Though Stefanovich billed the program’s closing selections from György Ligeti’s 18 Études as the “Mount Everest” of the genre, to my ears the Abrahamsen towered over all, for everything subsequent to it navigated a downward slope into pedantry. Some of it was the music’s fault, as in dedications by two friends of the pianist: Vassos Nicolau and Steingrimur Rohloff. The former’s etudinal compass was in desperate need of recalibration, as its due north was nowhere to be discerned, while the latter’s rhythmic showcase felt like a cheap imitation of Steve Reich, a conscious inspiration. Despite their evocative textures, the sounds were not at all inviting. Stefanovich seemed to play them for herself, as confirmed by the half-cocked smile she sported throughout their performance.
Even the brilliant Olivier Messiaen felt ill-represented, for the first of his Quatres etudes de rhythme was over and done with in less time than it took Stefanovich to preface it with a longwinded explanation of its merits. Which brings me to my biggest issue with the performance: between every piece Stefanovich ladled explanation after explanation over the audience, as if to dictate how we should be listening to modern and contemporary classical music. It was like giving away the ending to a film before screening it. The simile is a conscious one, for her playing was so intensely visual — indeed, a synesthete’s dream come true — that it made learning about it beforehand all the more tiresome as the night wore on.
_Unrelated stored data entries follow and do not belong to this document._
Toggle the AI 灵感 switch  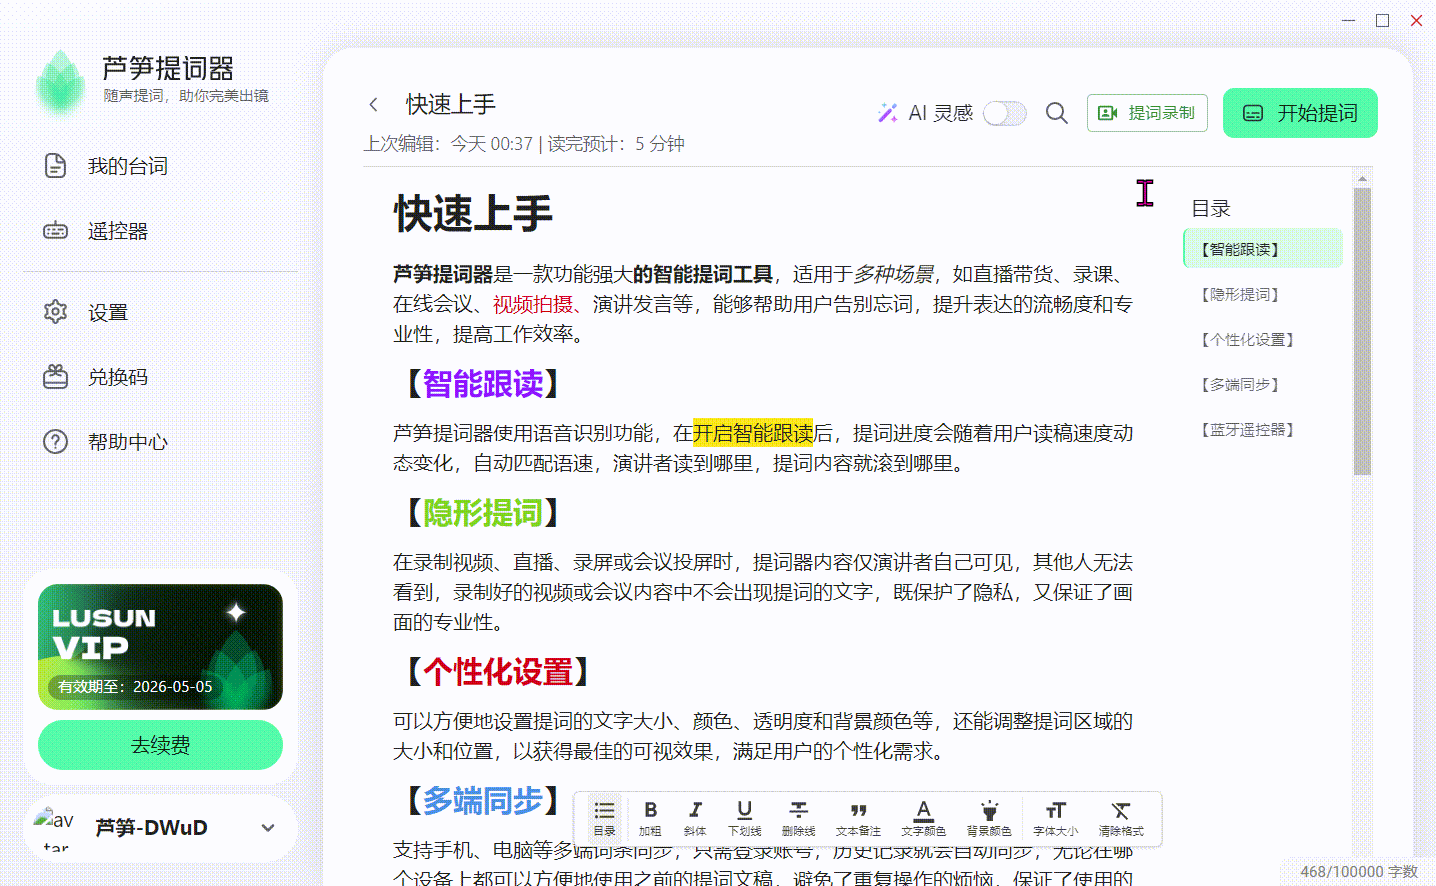pyautogui.click(x=1004, y=113)
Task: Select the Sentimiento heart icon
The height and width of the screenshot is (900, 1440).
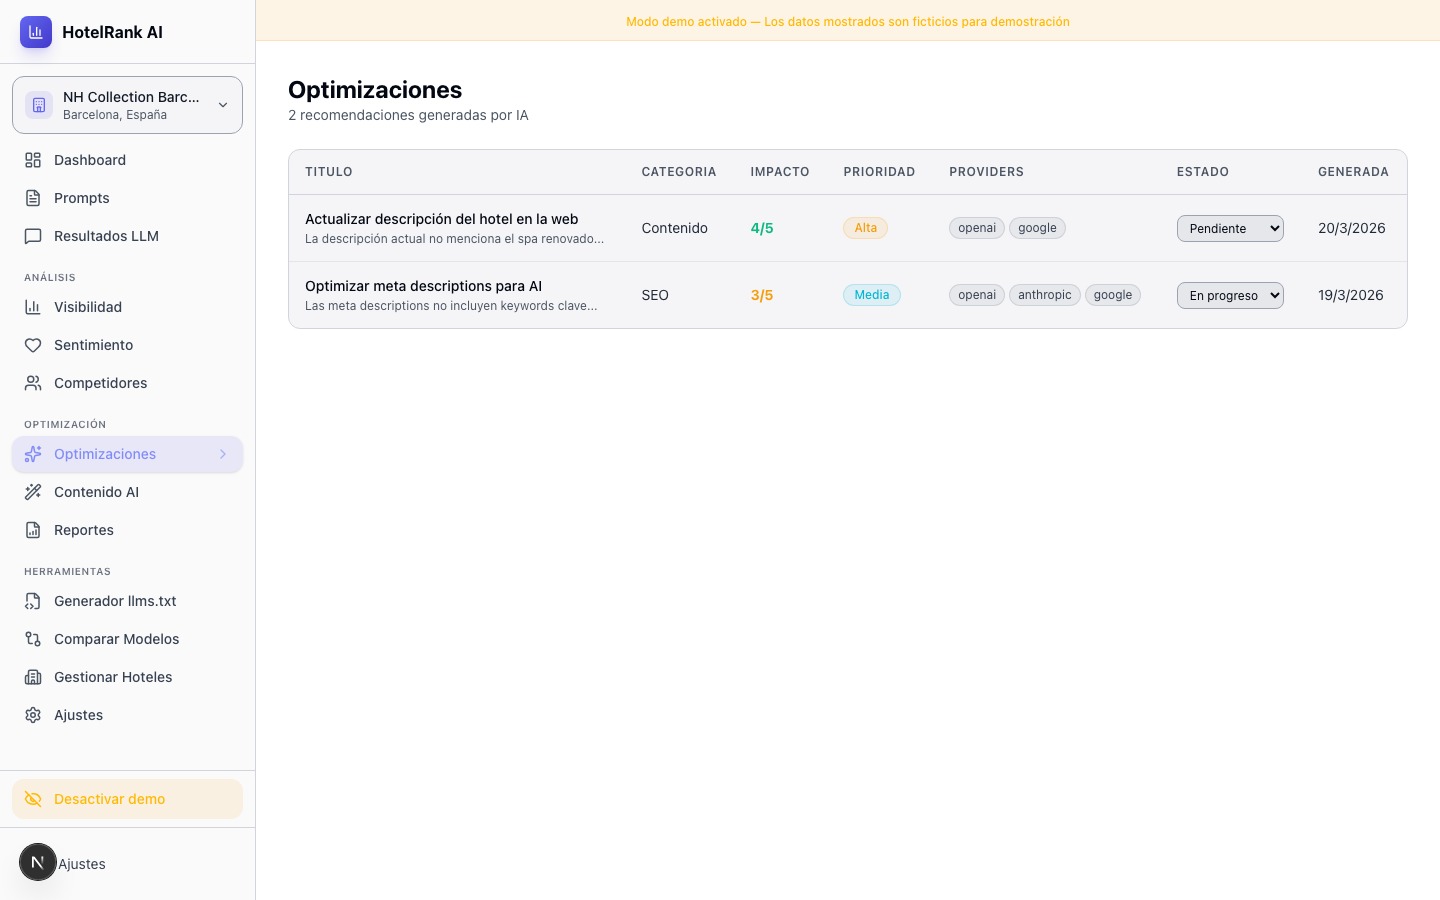Action: click(x=33, y=345)

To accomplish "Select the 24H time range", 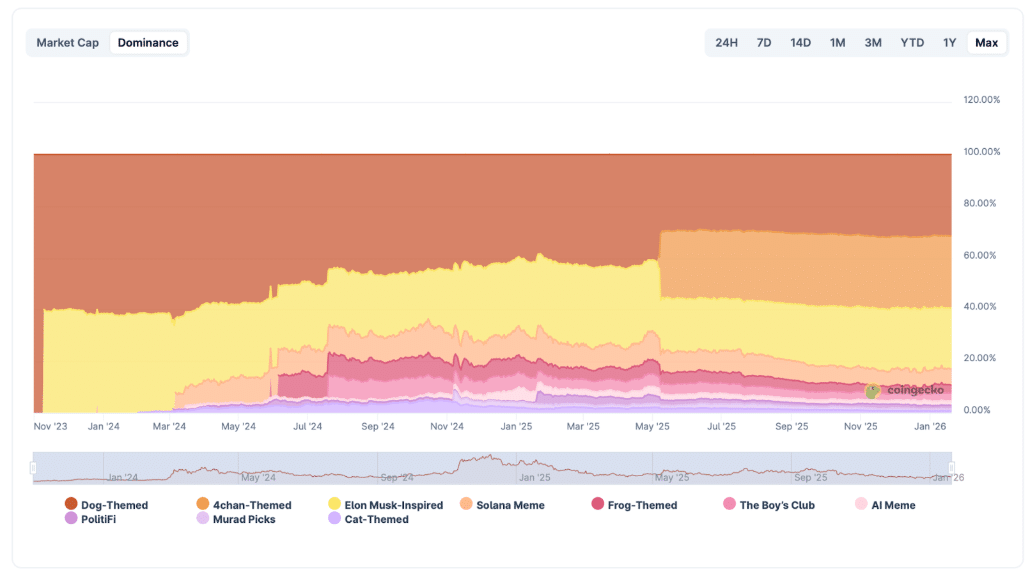I will 727,43.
Beyond that, however, were the pieces themselves, many of them drawn at key intersections of development in 20th-century music, and consequently toeing the line between accessibility and impenetrability. And therein lay the rub. It was difficult to know how to react to this music, which, if Stefanovich’s copious lecturing was any indication, was far more interesting from a musicologist’s standpoint than from a listener’s. The end result was, at least for me, more of a player- than user-friendly experience. Greater than the music, however, was the privilege of seeing Stefanovich play it in such close quarters. In her presence, incorporation and integration become vastly different concepts at her fingertips, by contact of which one became spatial and the other temporal. Sadly, without the opportunity to build our own vessels of interpretation, we were left to swim when the currents overturned us as she paddled onward.